Decidí recorrer las balsas de piscicultura. Seguí un camino que bordeaba un valle estrecho. Abajo estaban las balsas con sus aguas oscuras. Hombres y mujeres trabajaban a pleno sol. Bajé a pie. El olor acre y sensual del pescado, mezclado con los aromas a madera de los árboles secos, vino a mi encuentro. El ruido ensordecedor de un motor rompió el silencio. Dos hombres en un tractor cargaban cajas llenas de pescado.

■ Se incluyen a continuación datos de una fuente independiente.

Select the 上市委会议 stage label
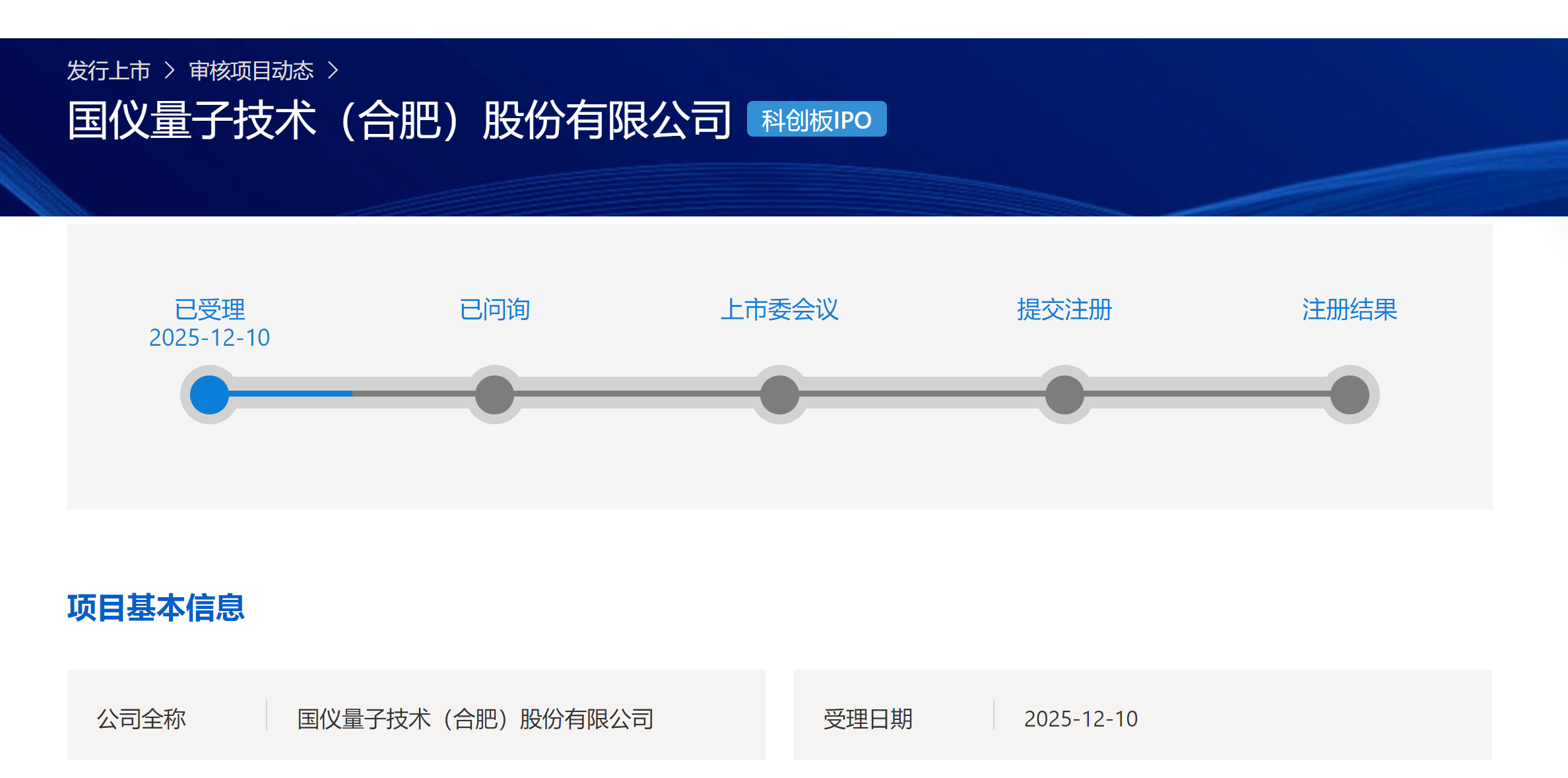coord(779,309)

«Shalom», grité con una sonrisa en los labios. Los hombres me miraron con sus ojos claros, sin decir una palabra. Uno de ellos llevaba en el cinturón una funda de cuero de la que sobresalía la oscura culata de un revólver. Me presenté en inglés y les pregunté si conocían a Iddo Gabbor. Sus rostros se endurecieron todavía más, y el hombre llevó la mano derecha al arma. No dijo una palabra. Expliqué, chillando ya para hacerme oír por encima de las trepidaciones del tractor, el motivo de mi visita. Era un apasionado de las cigüeñas, había recorrido tres mil kilómetros para observarlas y quería que Iddo me llevase a verlas, allí, en sus asentamientos. Los hombres se miraron unos a otros, siempre en silencio. Finalmente, el hombre armado me señaló con el índice una mujer que trabajaba en una de las balsas, a doscientos metros de allí. Les di las gracias y me dirigí hacia aquella silueta. Sentí que sus miradas me seguían, como el visor de un arma automática.

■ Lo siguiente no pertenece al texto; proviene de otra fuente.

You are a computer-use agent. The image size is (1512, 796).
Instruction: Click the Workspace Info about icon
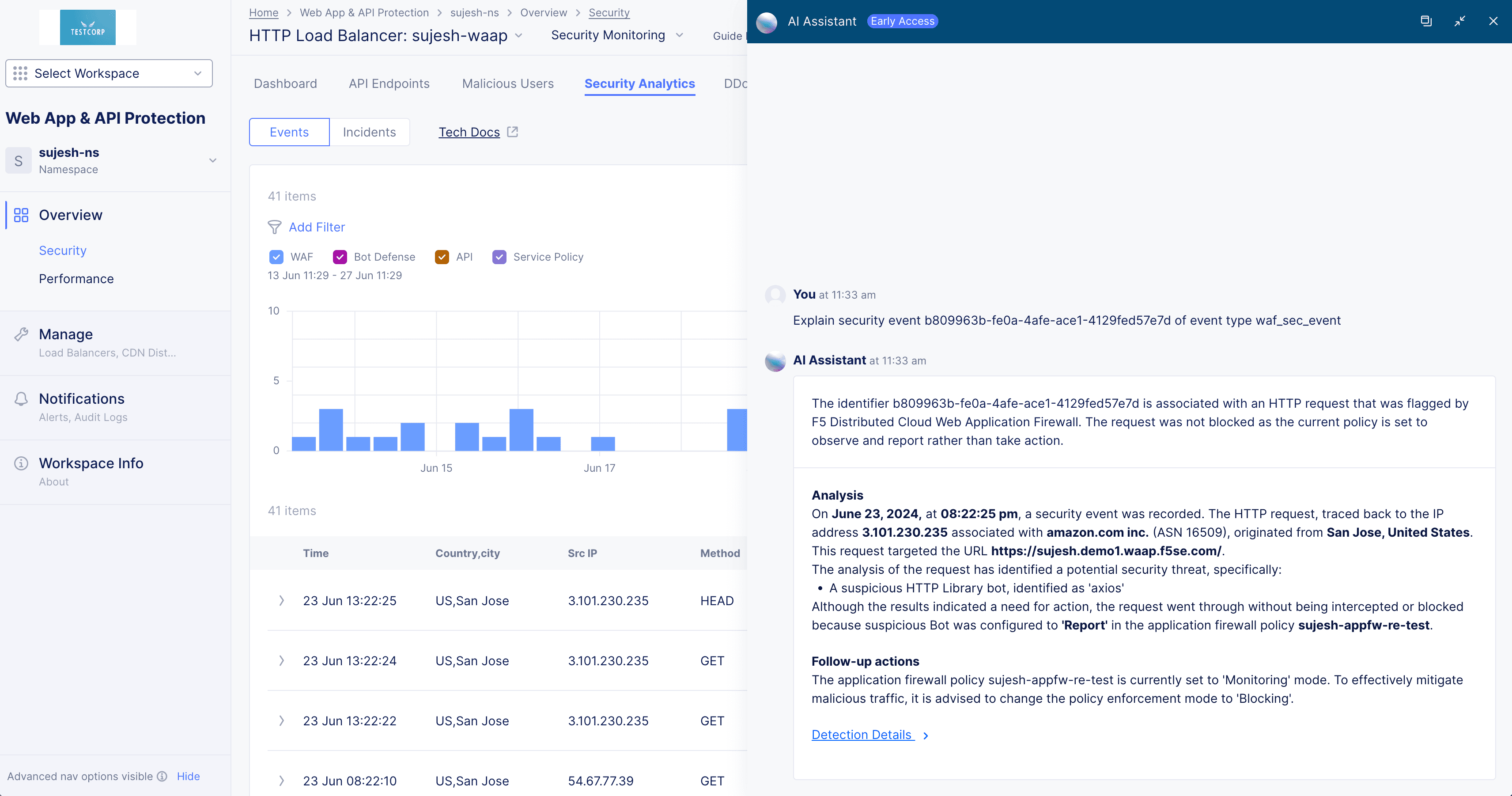21,463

Me acerqué a ella y repetí «Shalom». La mujer se levantó. Era joven, de unos treinta años. Medía más de un metro setenta y cinco. Su aspecto era hosco y duro, como el de una correa de cuero resecada por el sol. Largas mechas de pelo rubio revoloteaban alrededor de su rostro oscuro y afilado. Sus ojos me miraban llenos de desprecio y temor. No sabría decir de qué color eran, pero el dibujo de sus cejas les daba un brillo tembloroso. Era como la luz del sol golpeando la cresta de las olas, como el resplandor de la lluvia al regar la tierra en tardes calurosas. Llevaba botas de caucho y una camiseta manchada de barro.